I pay close attention to the security posture of the environment. After conducting a tabletop exercise last year, I identified that our incident response documentation was current for breach scenarios but thin for ransomware-specific response. I rebuilt it, ran a tabletop with department heads, and used the findings to update our backup verification procedures and our communication plan for an IT-affecting outage.
Your organization's size and technology environment are a good match for where I want to take my career, and I'd welcome a conversation about the role.
[Your Name]
Frequently asked questions
- What certifications are most valuable for an IT Manager?
- PMP (Project Management Professional) is widely valued for managing IT projects and demonstrates credibility to business leadership. ITIL 4 Foundation is relevant for organizations using service management frameworks. CompTIA Security+ or CISSP validates security oversight capability. Technical certifications from Microsoft, AWS, or Cisco in the technologies your team manages show you can credibly supervise technical staff.
- Do IT Managers need to be technical?
- A strong technical foundation is important, particularly in early career — most IT Managers come up through systems administration, networking, or help desk before moving into management.

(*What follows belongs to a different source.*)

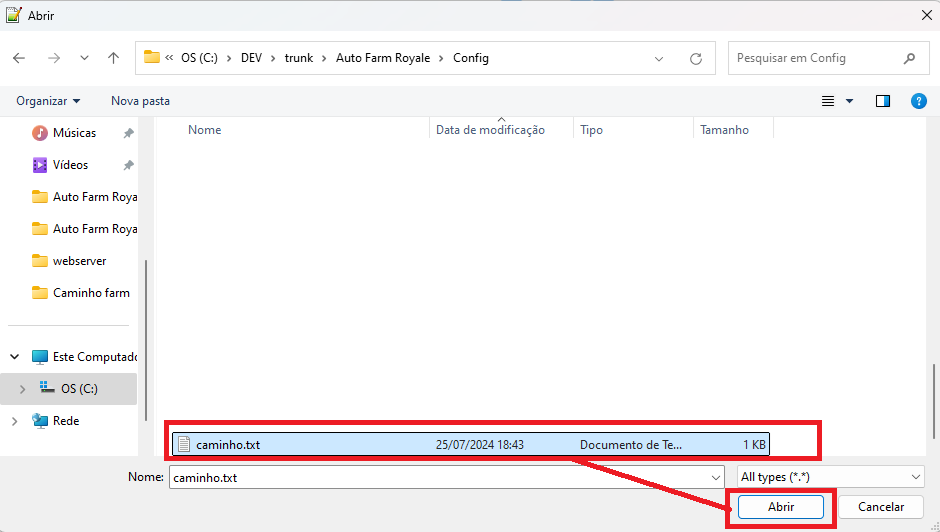
Task: Expand the OS (C:) tree node
Action: point(22,389)
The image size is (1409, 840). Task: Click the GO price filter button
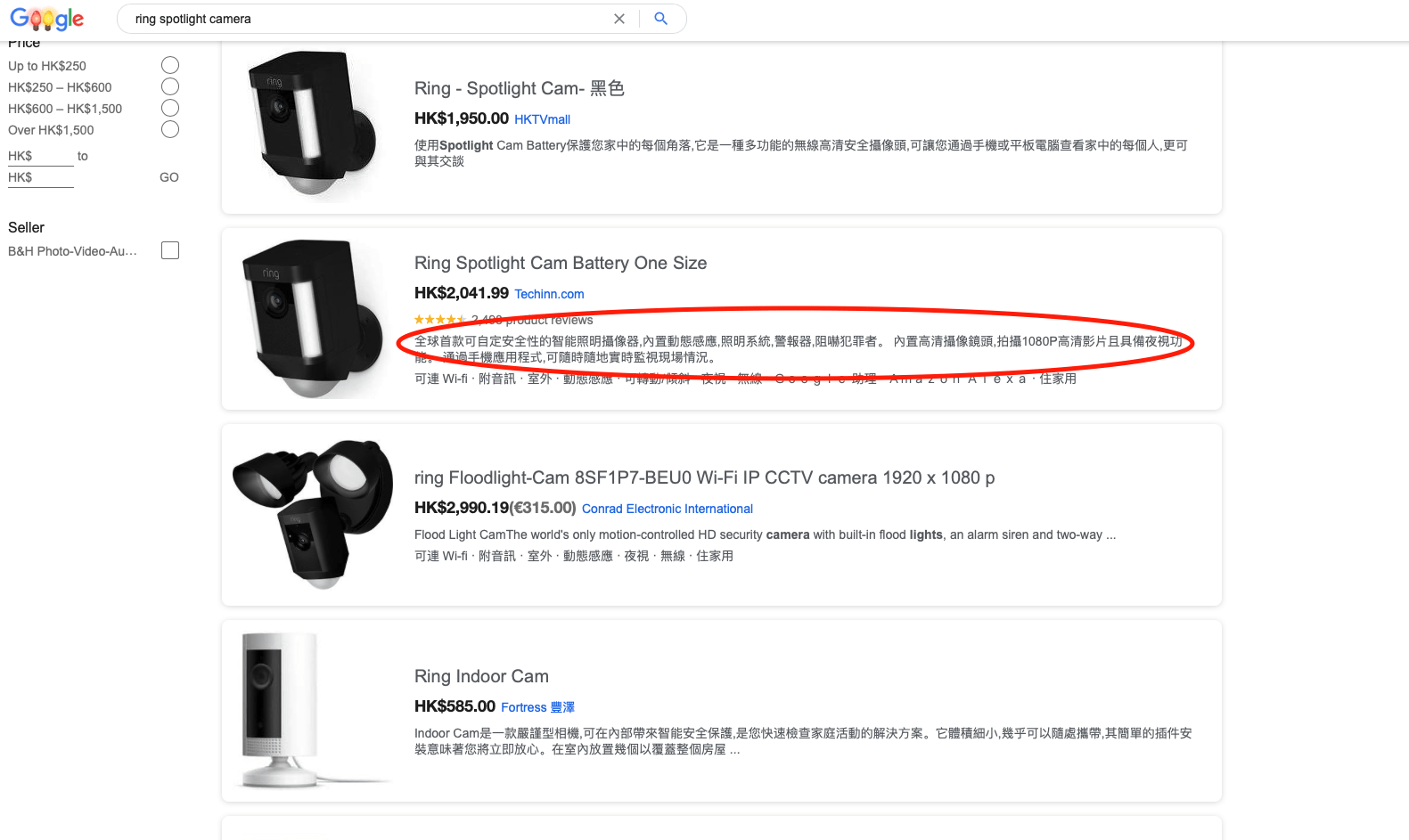(169, 177)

At the manager level, deep hands-on technical skill matters less than the ability to understand technical problems, make sound decisions about risk and investment, and evaluate the work of technical staff. Pure managers with weak technical credibility struggle in IT.
- What is the difference between an IT Manager and a CIO?
- An IT Manager runs day-to-day IT operations for a team or department — keeping systems running, managing staff, resolving issues. A CIO (Chief Information Officer) is an executive responsible for the technology strategy of the entire organization — setting direction, leading digital transformation, and representing IT at the board level. Most CIOs were IT Managers or Directors earlier in their careers. Many organizations skip the CIO title and use IT Director or VP of Technology instead.
- How is cloud adoption changing the IT Manager's role?
- Cloud adoption has shifted IT management from maintaining on-premises hardware toward managing cloud vendors, controlling SaaS sprawl, and overseeing cloud security configuration. IT Managers now spend more time on identity management, data governance, and vendor relationships and less time on server room operations. Staff skills requirements have shifted accordingly — cloud administration, DevOps tooling, and security are more important than physical infrastructure expertise.
- What are the most stressful aspects of IT management?
- Unplanned outages that disrupt business operations are typically the most high-pressure situations — the expectation is to restore service quickly while communicating status to anxious stakeholders. Security incidents, including ransomware and data breaches, have become the highest-stakes scenarios in the role. Perpetual budget constraint — being asked to do more with the same or less — is a chronic stressor that distinguishes organizations that value IT from those that view it as a cost center.